Ein Richterspruch (Fatwa) von 1988 sieht die Todesstrafe für „Sabotage“ und „Verderbtheit (Korruption) auf Erden“ vor. Weil sie „die Korruption im Land gefördert und die Sicherheit gefährdet“ hätten, wurden z. B. am 4. April 2005 sechs Somalier enthauptet, die Autodiebstahl und Bedrohung von Taxifahrern begangen haben sollen.

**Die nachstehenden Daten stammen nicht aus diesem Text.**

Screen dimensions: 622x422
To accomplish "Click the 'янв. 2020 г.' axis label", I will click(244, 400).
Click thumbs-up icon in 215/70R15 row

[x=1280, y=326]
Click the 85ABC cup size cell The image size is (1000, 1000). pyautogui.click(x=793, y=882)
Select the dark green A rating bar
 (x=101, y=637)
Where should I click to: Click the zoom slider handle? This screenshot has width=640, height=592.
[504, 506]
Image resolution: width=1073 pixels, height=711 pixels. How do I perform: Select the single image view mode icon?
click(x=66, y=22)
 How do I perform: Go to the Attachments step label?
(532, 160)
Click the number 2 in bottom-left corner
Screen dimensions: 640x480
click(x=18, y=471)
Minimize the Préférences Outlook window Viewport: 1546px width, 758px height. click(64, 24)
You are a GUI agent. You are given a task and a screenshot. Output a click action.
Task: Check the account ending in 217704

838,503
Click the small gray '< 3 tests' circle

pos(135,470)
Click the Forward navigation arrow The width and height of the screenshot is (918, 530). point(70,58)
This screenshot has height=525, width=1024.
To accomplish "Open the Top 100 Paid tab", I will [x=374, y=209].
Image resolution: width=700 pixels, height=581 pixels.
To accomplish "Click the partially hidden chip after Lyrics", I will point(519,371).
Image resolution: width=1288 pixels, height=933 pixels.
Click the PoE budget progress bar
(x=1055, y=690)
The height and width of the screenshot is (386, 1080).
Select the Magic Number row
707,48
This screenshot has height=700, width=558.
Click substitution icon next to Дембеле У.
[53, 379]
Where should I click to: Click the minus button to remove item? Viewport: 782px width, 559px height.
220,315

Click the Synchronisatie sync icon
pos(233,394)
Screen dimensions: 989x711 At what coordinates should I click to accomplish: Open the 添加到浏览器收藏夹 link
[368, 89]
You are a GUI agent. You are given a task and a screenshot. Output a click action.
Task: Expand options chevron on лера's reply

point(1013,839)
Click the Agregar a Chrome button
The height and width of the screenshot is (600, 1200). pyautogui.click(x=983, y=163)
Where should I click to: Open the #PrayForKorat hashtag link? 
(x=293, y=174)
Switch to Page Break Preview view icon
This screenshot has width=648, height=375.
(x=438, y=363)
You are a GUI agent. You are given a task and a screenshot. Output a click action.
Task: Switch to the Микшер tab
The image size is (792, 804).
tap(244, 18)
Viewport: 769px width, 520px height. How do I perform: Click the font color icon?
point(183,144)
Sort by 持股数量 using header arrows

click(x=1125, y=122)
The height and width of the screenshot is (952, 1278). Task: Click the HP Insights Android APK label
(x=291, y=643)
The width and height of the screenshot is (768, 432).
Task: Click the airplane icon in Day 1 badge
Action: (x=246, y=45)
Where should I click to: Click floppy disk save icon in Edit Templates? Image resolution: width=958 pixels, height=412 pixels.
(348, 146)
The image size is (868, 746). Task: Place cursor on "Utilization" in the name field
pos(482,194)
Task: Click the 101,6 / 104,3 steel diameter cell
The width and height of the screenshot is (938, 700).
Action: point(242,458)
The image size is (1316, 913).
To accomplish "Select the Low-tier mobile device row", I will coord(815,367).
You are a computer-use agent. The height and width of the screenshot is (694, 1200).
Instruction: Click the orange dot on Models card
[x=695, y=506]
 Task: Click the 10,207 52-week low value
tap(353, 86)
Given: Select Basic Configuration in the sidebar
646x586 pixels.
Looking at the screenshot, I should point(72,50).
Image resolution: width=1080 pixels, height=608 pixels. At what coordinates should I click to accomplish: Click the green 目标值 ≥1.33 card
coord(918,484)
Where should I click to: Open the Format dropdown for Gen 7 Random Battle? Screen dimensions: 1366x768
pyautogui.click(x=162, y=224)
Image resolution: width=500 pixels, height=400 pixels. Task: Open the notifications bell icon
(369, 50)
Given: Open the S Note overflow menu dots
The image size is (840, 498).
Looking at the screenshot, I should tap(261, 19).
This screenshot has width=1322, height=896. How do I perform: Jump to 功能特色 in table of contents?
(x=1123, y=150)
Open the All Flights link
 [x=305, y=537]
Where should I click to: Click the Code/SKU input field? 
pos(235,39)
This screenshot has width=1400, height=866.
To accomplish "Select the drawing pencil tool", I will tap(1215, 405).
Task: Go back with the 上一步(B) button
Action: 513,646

Hinzu kommt das Prinzip des Qisās und eine Reihe sozialer und sexueller Vergehen: Mord, Ehebruch, Vergewaltigung, sexueller Missbrauch von Kindern und Prostitution. Dieses kann ferner für Drogenhandel, Raubüberfall in Verbindung mit Schwerverletzten oder Toten und Handel beziehungsweise Schmuggel/Herstellung von Alkohol und anderen Drogen verhängt werden. Menschenraub und Entführung werden ebenfalls als Qisas geführt und können im Höchstfall die Todesstrafe nach sich ziehen. Neben dem Qisas und Hudud kennt das Strafrecht noch das Prinzip des Tazir (Allgemeine Tadelung), dieser beinhaltet beispielsweise Drogenmissbrauch, Menschenhandel und Korruption.
Eine Todesstrafe kann auch wegen Mittäterschaft, Anstiftung und Unterlassens verhängt werden. 2010 wurde ein Ehepaar zum Tode verurteilt, die Frau prügelte dem Gerichtsurteil zufolge ihre siebenjährige Stieftochter mit einem Besenstiel zu Tode. Der Vater habe der Tat seiner Ehefrau tatenlos zugesehen und sie sogar dabei angefeuert und motiviert.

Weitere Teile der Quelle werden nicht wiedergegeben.